Indeed. A year ago, agents of Rice's office arrested six people in a coast-to-coast scheme to dump $2 million "worth" of fraudulent autographed sports memorabilia into the marketplace, and the agency continues to work an elaborate sting called Operation Foul Ball.

But tracking down the scammers can be as tough as kicking a field goal in a hurricane. Most memorabilia sales are small, fast and private, and even when suspicions arise, it's difficult to prove that a sharpie knowingly sold a fake.

Sometimes the author doesn't even know his own work. A March 1997 story in the New York Daily News reported that fabled quarterback Joe Montana was shown a known forgery of his signature at a national sports card show but that it looked so good he couldn't tell the difference.

What chance, then, for Joe Blow, Autograph Hound, whose football career ended in the seventh grade?

"Buyer beware," says David Reynolds, proprietor of The Show, a sports collectibles shop within home-run range of Coors Field. "Be especially leery of mail order," he advises. Also, know your league presidents: A Lou Gehrig-signed baseball is not likely to have Gene Budig's autograph on it, too. And before you buy anything at a card-and-collectible show, he warns, make sure the dealer is reputable.

And how in the name of Don King do you determine whether the guy's car is still running out in the alley?

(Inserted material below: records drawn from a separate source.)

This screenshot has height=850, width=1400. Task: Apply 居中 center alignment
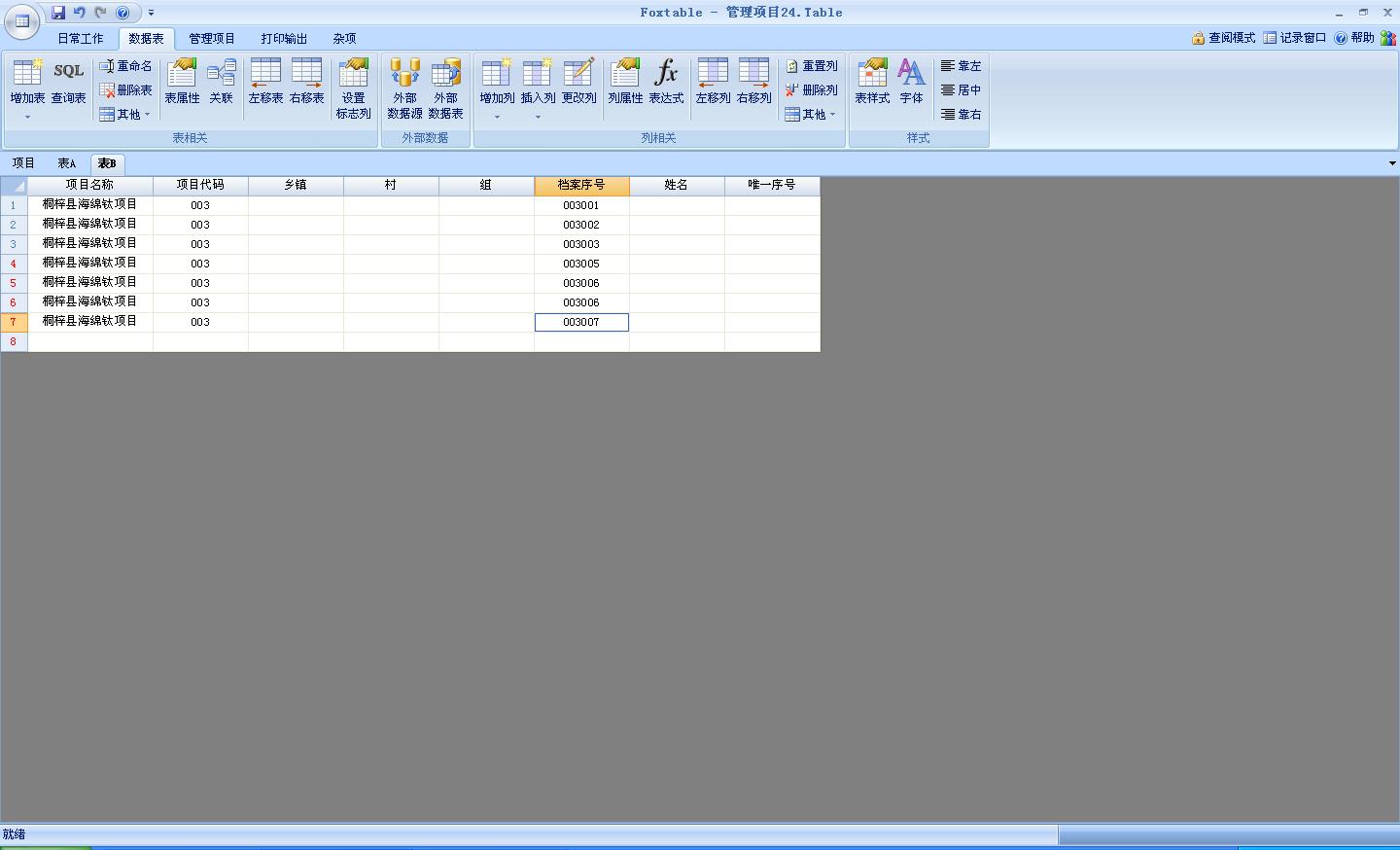click(961, 90)
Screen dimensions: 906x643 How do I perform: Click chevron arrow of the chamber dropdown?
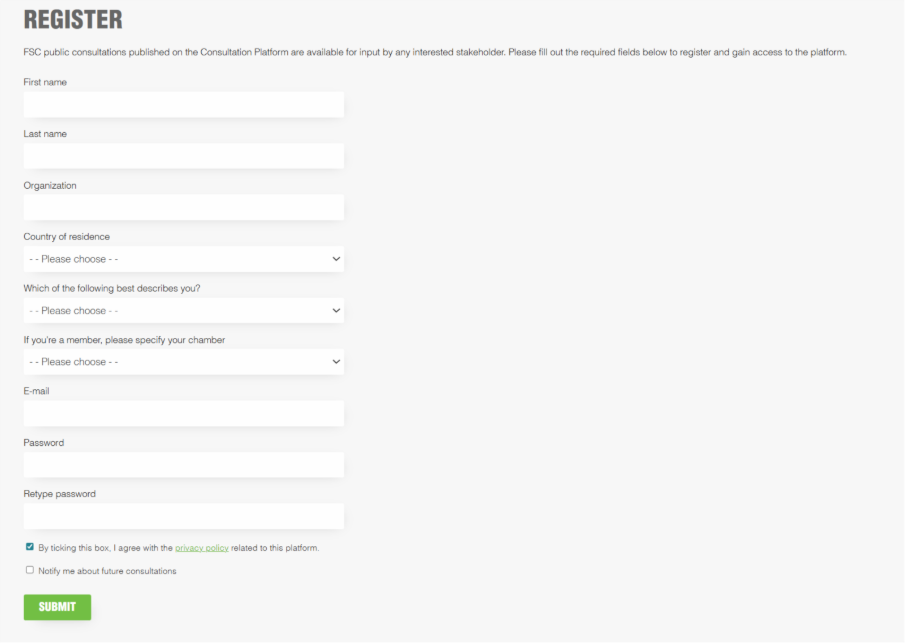click(336, 362)
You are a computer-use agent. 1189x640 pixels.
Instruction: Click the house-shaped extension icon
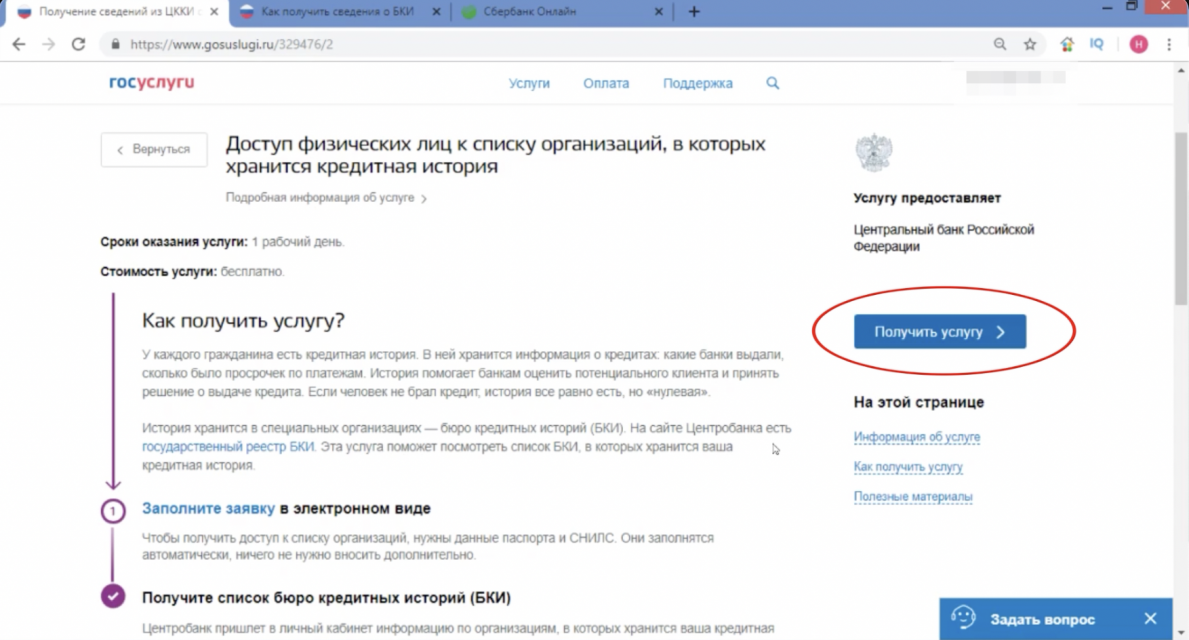click(x=1066, y=44)
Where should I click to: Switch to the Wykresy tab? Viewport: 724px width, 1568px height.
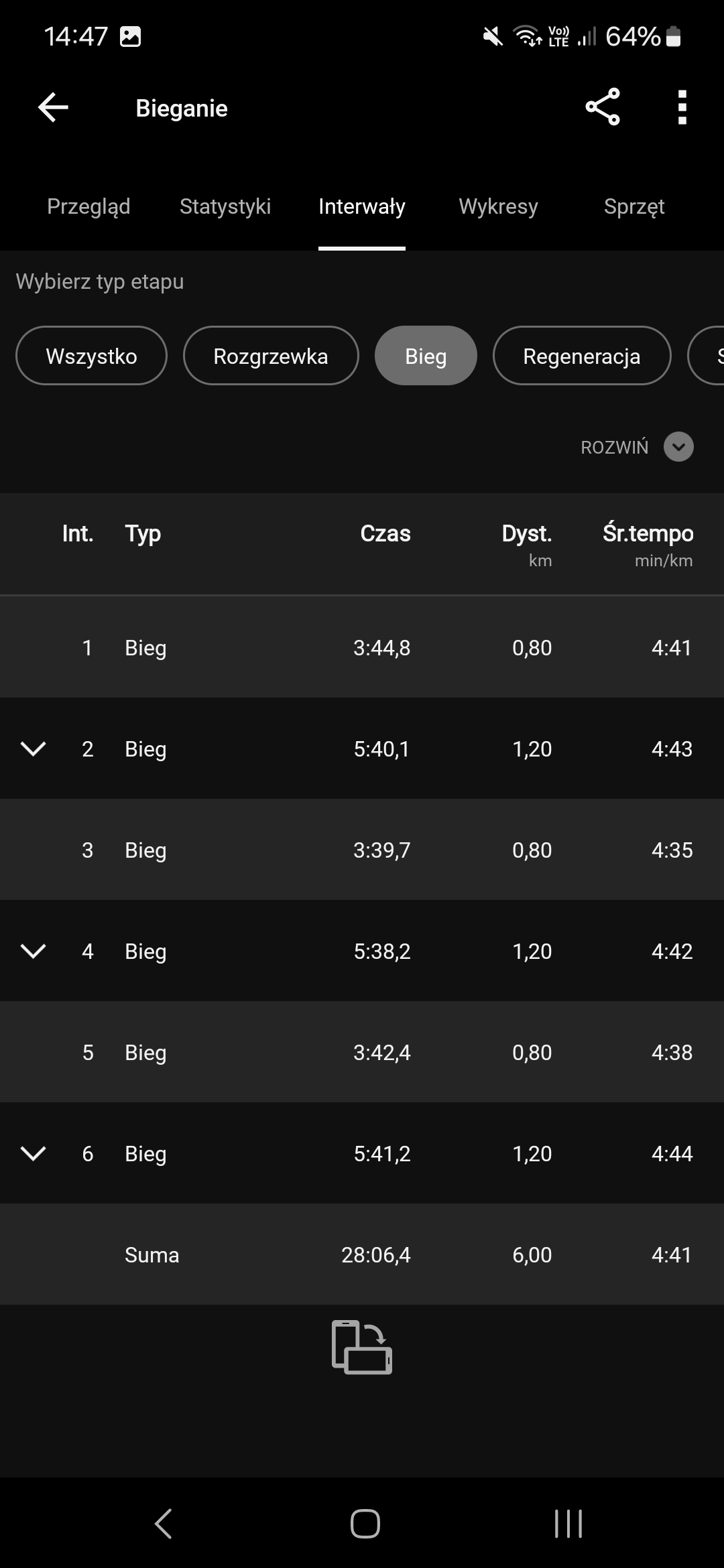pos(498,206)
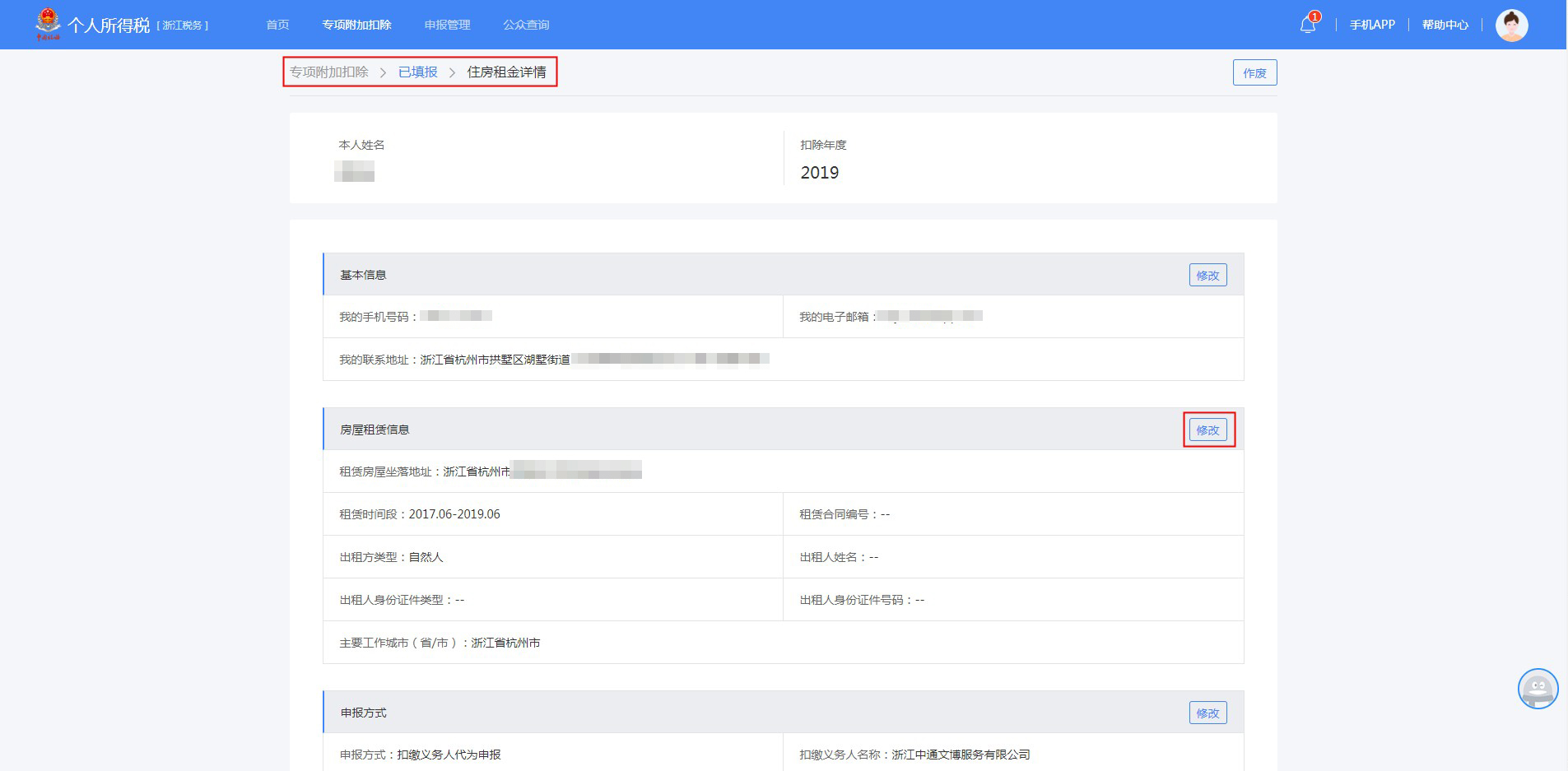
Task: Click the red notification badge
Action: (x=1314, y=16)
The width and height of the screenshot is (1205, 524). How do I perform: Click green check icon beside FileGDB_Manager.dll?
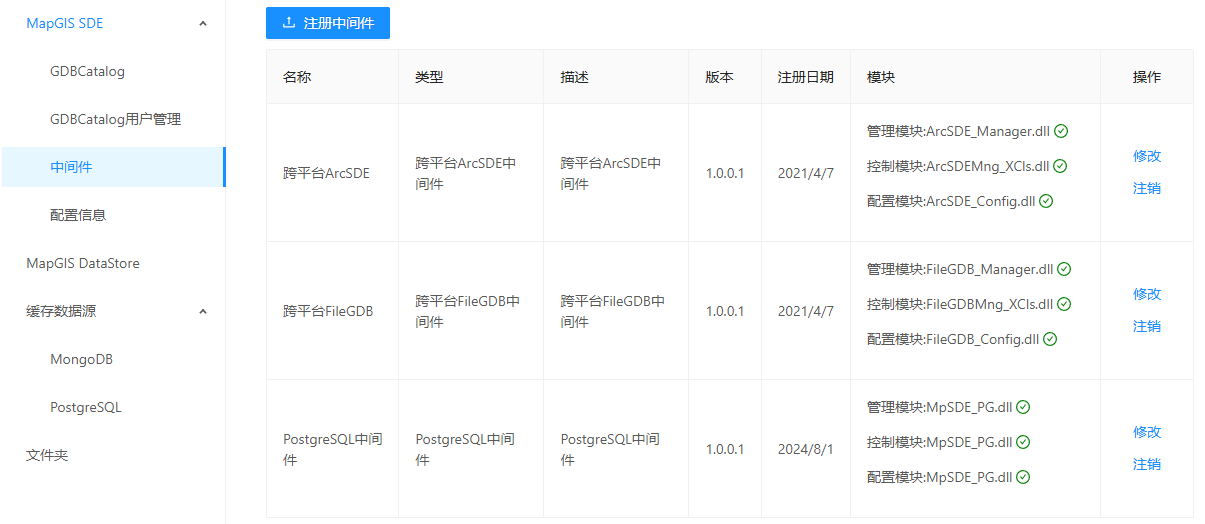1064,269
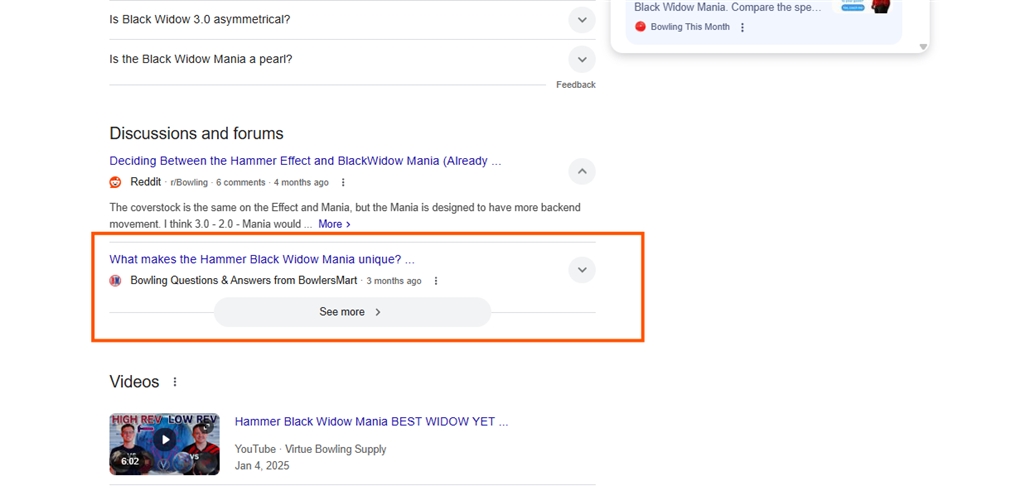Click the BowlersMart favicon icon
Viewport: 1024px width, 490px height.
click(116, 281)
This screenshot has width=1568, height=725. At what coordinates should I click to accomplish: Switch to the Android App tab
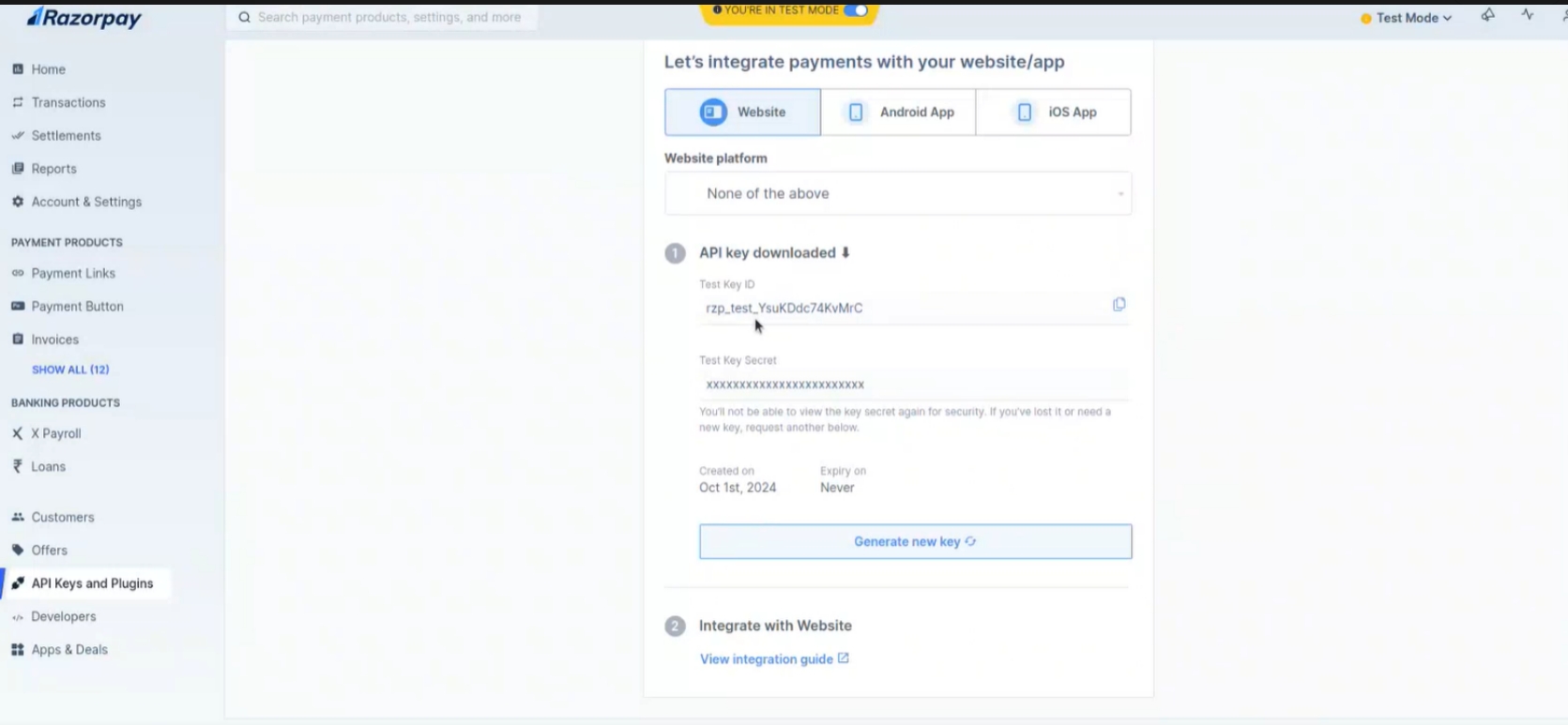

"Experience," Reynolds answers. Experience, as in owning a collectibles store, developing a network of friends and colleagues in the business and a solid base of satisfied customers. Reynolds is a dyed-in-the-flannel New York Yankees fan from New Jersey who scored his first autograph at the rather advanced age of nineteen, when, in his words, he "ran down" former Yanks shortstop Phil Rizzuto on the 155th Street Bridge connecting upper Manhattan to the Bronx. He got the Scooter to sign the bill of his cap with a blue felt-tip pen.

Since that fateful day, Reynolds has met and dealt with many athletes, including the notoriously impatient Ted Williams (the less said about that, the better) and his hero, Mantle. A few other events would surely go into the highlight reel of Reynolds's life: Couple of years ago, he paid retired Minnesota outfielder Kirby Puckett $22,500 to sign 1,000 pieces of memorabilia in three hours at Baltimore's Camden Yards; he counts the Rockies MVP outfielder, Larry Walker, as a happy customer (Avalanche stuff and a limited-edition display commemorating the night Cal Ripken Jr. broke Lou Gehrig's "Iron Man" record); and he once had the thrill of driving Whitey Ford to the airport.

Is this a guy to ask about collectible fraud?
Why not? At least he guarantees everything he sells, from a $15 baseball card autographed by Phillies catcher Mike Lieberthal to a 1995 Rockies home jersey signed by every member of the club, which he says he might let go for $3,500, rock bottom.